Not sure this is a good idea.

buffer.convert(fromStr, target, source) isn't much simpler than Buffer.from(fromStr, source).toString(target).
Order of arguments is confusing (I'd expect source encoding to come before target encoding, so it seems different people have different expectations).
Can be confused with buffer.transcode.
It might not be clear why it's a part of Buffer API even though both the input and the output are strings.

seishun on 28 Nov 2016

@seishun Thanks.

It's a bit shorter, more clear, does the single thing, also it _could_ be optimized later if we decide that it should be.
I have already changed the order in the title to be buffer.convert(value[, fromEnc], toEnc), I did not update the impl, though.
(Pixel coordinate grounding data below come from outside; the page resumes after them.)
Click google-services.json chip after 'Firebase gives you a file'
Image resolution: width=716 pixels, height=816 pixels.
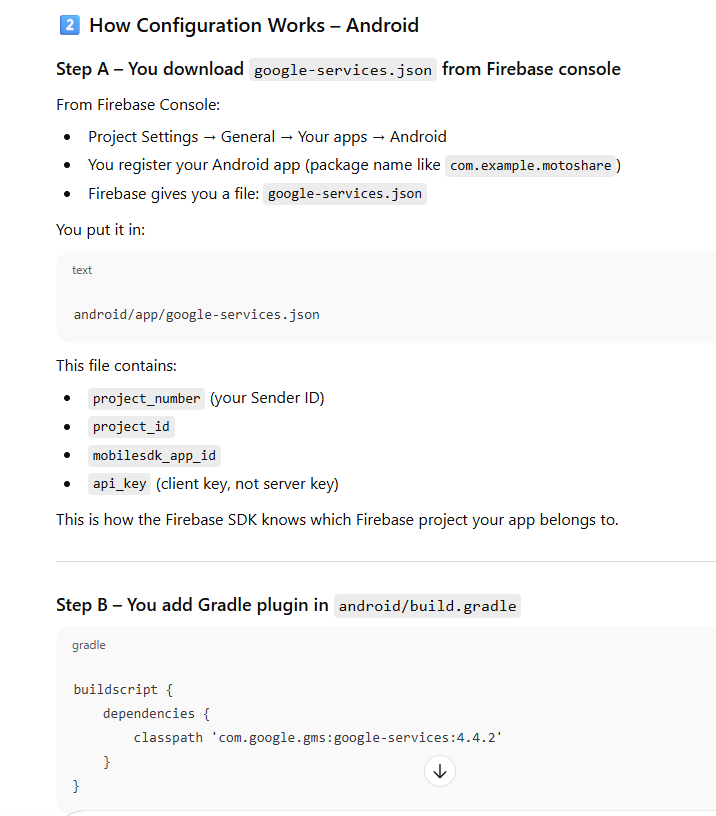click(x=345, y=194)
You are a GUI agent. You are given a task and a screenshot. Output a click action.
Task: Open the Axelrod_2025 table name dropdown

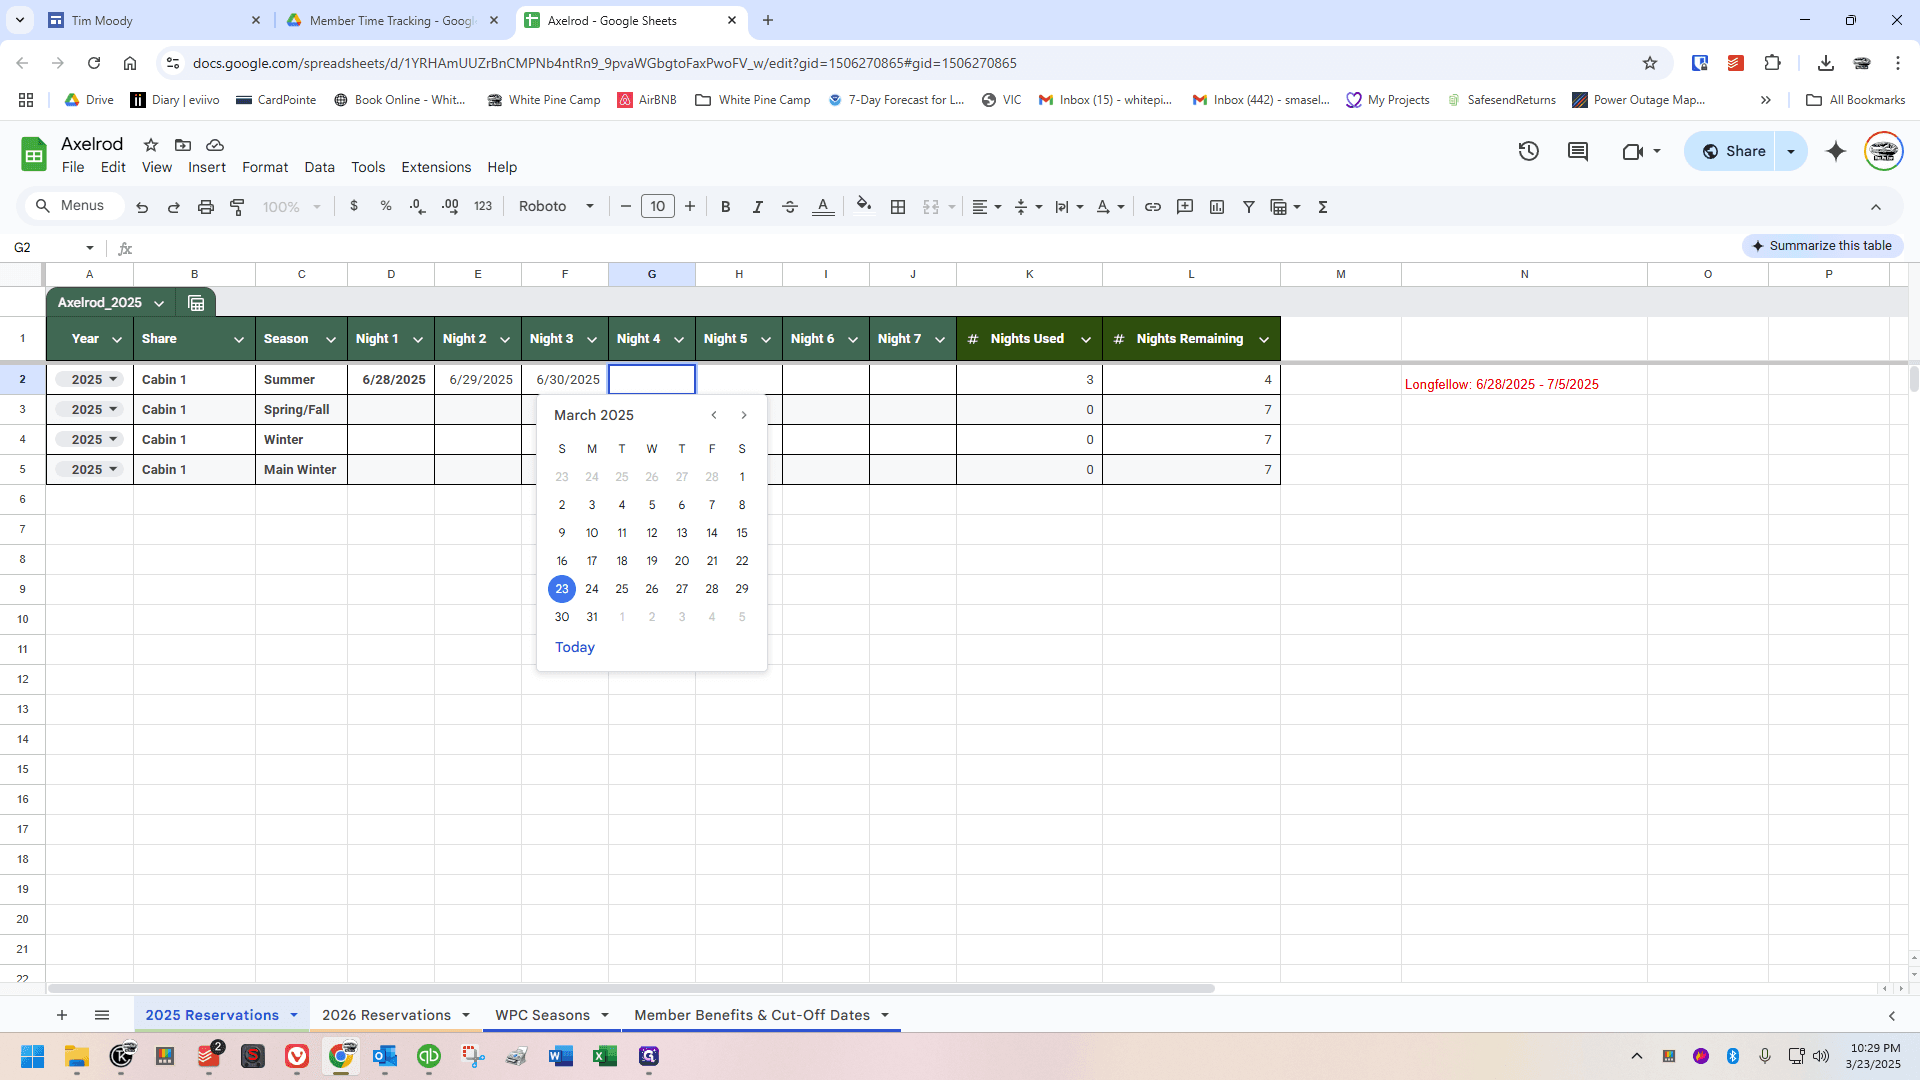159,303
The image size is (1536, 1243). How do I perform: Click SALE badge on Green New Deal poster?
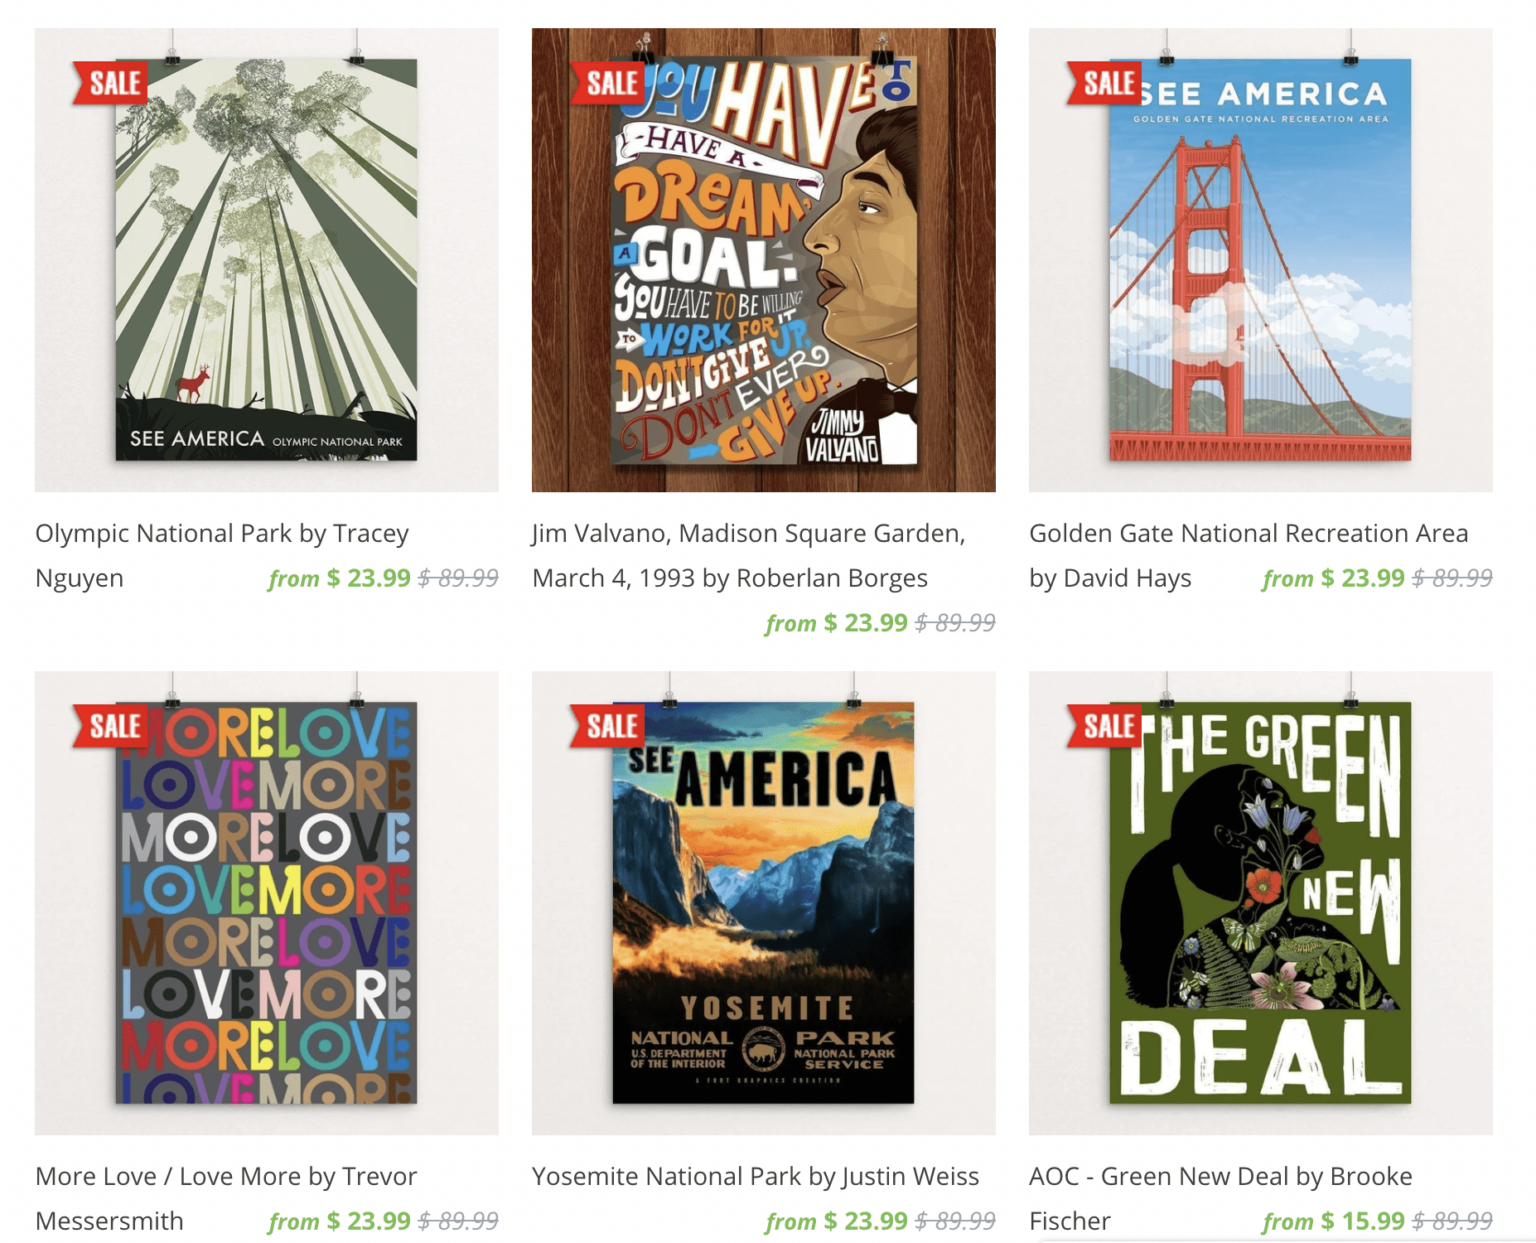[x=1104, y=726]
Does that look better?
We could limit buffer.convert to strings only and remove Buffer support on input. This way, it couldn't be confused with .transcode, which accepts only Buffer objects.

ChALkeR on 28 Nov 2016

I have already changed the order in the title to be buffer.convert(value[, fromEnc], toEnc), I did not update the impl, though. Does that look better?
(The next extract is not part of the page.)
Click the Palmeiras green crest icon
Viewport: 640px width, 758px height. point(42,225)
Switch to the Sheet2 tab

I didn't say that the order is better one or the other way. My concern is that people will likely get confused either way.

This way, it couldn't be confused with .transcode, which accepts only Buffer objects.

But they still both live in the buffer module. And it's not obvious from the names which does which.

seishun on 28 Nov 2016

@ChALkeR Leave this open? (I imagine so, but it's been inactive for long enough that I figure it's worth checking.)

Trott on 15 Jul 2017

This is essentially Buffer.transcode()... and can also be accomplished using the Encoding API implementation I've done.

jasnell on 17 Jul 2017

This is essentially Buffer.transcode()

Not quite. Buffer.transcode converts a buffer to a buffer. This converts a string to a string.

seishun on 17 Jul 2017

👍2

so the proposal itself has a prototype code, not sure why it got stalled for 18 months. Calling for contributors!

gireeshpunathil on 20 May 2018

I thought @seishun brought up some valid concerns. Also Buffer.from(fromStr, source).toString(target) is already very convenient. I don't really know how I feel about adding this... It's not like there's even that many people asking for this feature.

apapirovski on 20 May 2018

👍2

@apapirovski - fair point, while I also don't have strong opinion either way (not much demanded from users vs a convenient API abstraction) my motivation was to see how this can be moved towards a conclusion. If we have consensus on no action at this point, we can close this out.

/cc @ChALkeR @addaleax @seishun @jasnell

gireeshpunathil on 20 May 2018

I personally think Buffer.from(fromStr, source).toString(target) is convenient enough.

The only compelling reason I can see is that it _might_ be possible to improve the performance of that operation. But that would be a much more complicated implementation than suggested and it is not clear how significant the difference would actually be.

BridgeAR on 20 May 2018

@BridgeAR I disagree — people do that _a lot_, and some still use new Buffer constructor there.
Simplifying that usecase would be helpful, probably.

ChALkeR on 28 May 2018

@seishun I am also not sure if this should be on the buffer module or somewhere else. Changing the order from to, from to from, to looks fine, I suppose.

ChALkeR on 28 May 2018

@ChALkeR if they did not move away from new Buffer by now I doubt that they would change it to anything else, no matter if it is simpler or not.

BridgeAR on 28 May 2018

👍1

There's been no activity on this in over 2 years and it can be accomplished using existing API. Closing.

jasnell on 19 Jun 2020

I think that Node has no way to convert buffer encodings from one buffer to another without creating an intermediary string and doing associated GC?